• TASK DETAILS:
For the string "Select", state how many lines of the data hold it. Give nothing besides the number.

• MATERIAL PROVIDED:

Start of Block

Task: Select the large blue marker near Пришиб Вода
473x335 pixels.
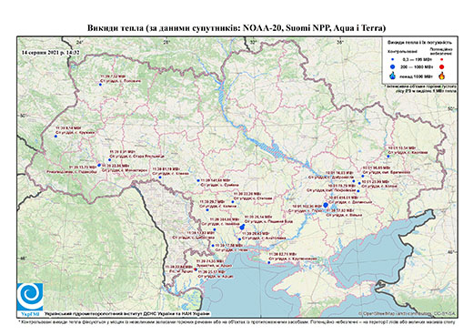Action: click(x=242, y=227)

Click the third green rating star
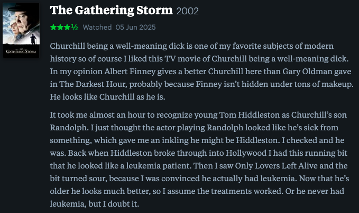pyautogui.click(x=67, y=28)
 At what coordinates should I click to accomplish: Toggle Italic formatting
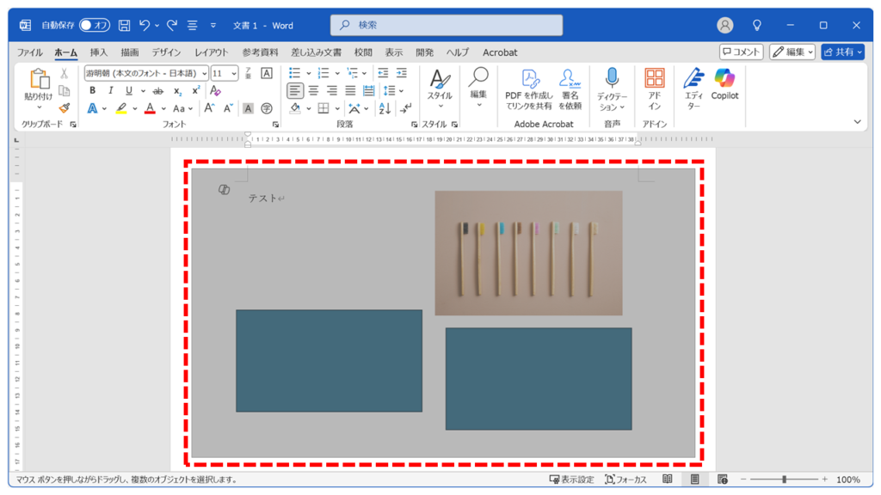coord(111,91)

End of Block
Start of Block

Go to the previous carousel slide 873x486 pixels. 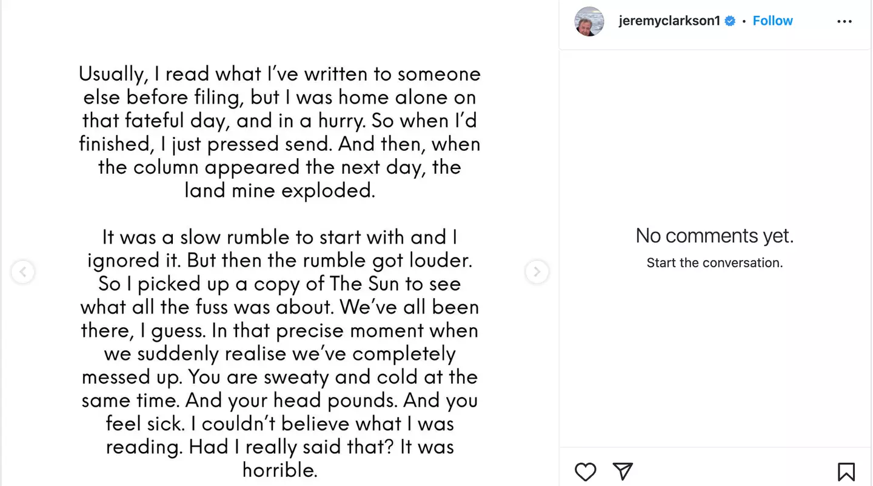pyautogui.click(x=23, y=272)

End of Block
Start of Block

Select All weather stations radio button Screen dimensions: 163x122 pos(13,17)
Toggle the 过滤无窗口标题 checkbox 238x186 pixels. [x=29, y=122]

End of Block

• REPLY TO THE EXERCISE:
2